[[ Data open ]]

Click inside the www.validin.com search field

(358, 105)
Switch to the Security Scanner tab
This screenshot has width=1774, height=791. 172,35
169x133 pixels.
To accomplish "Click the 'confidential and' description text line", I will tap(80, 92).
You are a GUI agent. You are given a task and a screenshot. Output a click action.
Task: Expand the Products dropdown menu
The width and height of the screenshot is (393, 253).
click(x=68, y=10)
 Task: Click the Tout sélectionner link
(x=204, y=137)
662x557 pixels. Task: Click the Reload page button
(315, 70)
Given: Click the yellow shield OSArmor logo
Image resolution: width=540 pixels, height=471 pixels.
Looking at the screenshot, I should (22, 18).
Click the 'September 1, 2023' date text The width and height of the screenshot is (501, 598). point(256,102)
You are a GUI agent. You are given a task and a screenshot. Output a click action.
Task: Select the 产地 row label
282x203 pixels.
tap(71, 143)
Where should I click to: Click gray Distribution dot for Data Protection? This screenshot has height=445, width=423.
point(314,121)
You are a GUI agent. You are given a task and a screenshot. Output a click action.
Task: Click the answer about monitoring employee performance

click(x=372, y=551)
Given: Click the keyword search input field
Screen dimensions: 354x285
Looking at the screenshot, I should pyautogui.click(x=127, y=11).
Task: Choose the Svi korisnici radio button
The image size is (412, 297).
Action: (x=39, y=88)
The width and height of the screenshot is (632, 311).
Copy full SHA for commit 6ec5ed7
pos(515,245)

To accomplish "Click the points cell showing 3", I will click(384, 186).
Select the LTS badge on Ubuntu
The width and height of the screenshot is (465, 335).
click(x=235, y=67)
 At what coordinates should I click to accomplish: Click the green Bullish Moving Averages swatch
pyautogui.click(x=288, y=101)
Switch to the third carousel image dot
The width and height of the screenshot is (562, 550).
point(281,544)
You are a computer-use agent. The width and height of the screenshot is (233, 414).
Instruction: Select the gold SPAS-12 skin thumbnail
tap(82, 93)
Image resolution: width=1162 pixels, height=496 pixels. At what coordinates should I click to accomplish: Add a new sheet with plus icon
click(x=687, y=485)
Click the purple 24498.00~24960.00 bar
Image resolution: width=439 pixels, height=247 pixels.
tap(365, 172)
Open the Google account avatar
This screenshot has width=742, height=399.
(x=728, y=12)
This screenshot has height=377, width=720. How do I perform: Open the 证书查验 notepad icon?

[[ Data closed ]]

■ **Action item**
Your response must consist of every line above, reproduced exactly.

■ **Result for this task**
Click inside the www.validin.com search field

(358, 105)
Switch to the Security Scanner tab
This screenshot has width=1774, height=791. 172,35
169x133 pixels.
To accomplish "Click the 'confidential and' description text line", I will tap(80, 92).
You are a GUI agent. You are given a task and a screenshot. Output a click action.
Task: Expand the Products dropdown menu
The width and height of the screenshot is (393, 253).
click(x=68, y=10)
 Task: Click the Tout sélectionner link
(x=204, y=137)
662x557 pixels. Task: Click the Reload page button
(315, 70)
Given: Click the yellow shield OSArmor logo
Image resolution: width=540 pixels, height=471 pixels.
Looking at the screenshot, I should (22, 18).
Click the 'September 1, 2023' date text The width and height of the screenshot is (501, 598). point(256,102)
You are a GUI agent. You are given a task and a screenshot. Output a click action.
Task: Select the 产地 row label
282x203 pixels.
tap(71, 143)
Where should I click to: Click gray Distribution dot for Data Protection? This screenshot has height=445, width=423.
point(314,121)
You are a GUI agent. You are given a task and a screenshot. Output a click action.
Task: Click the answer about monitoring employee performance

click(x=372, y=551)
Given: Click the keyword search input field
Screen dimensions: 354x285
Looking at the screenshot, I should pyautogui.click(x=127, y=11).
Task: Choose the Svi korisnici radio button
The image size is (412, 297).
Action: (x=39, y=88)
The width and height of the screenshot is (632, 311).
Copy full SHA for commit 6ec5ed7
pos(515,245)

To accomplish "Click the points cell showing 3", I will click(384, 186).
Select the LTS badge on Ubuntu
The width and height of the screenshot is (465, 335).
click(x=235, y=67)
 At what coordinates should I click to accomplish: Click the green Bullish Moving Averages swatch
pyautogui.click(x=288, y=101)
Switch to the third carousel image dot
The width and height of the screenshot is (562, 550).
point(281,544)
You are a computer-use agent. The width and height of the screenshot is (233, 414).
Instruction: Select the gold SPAS-12 skin thumbnail
tap(82, 93)
Image resolution: width=1162 pixels, height=496 pixels. At what coordinates should I click to accomplish: Add a new sheet with plus icon
click(x=687, y=485)
Click the purple 24498.00~24960.00 bar
Image resolution: width=439 pixels, height=247 pixels.
tap(365, 172)
Open the Google account avatar
This screenshot has width=742, height=399.
(x=728, y=12)
This screenshot has height=377, width=720. How do I perform: Open the 证书查验 notepad icon?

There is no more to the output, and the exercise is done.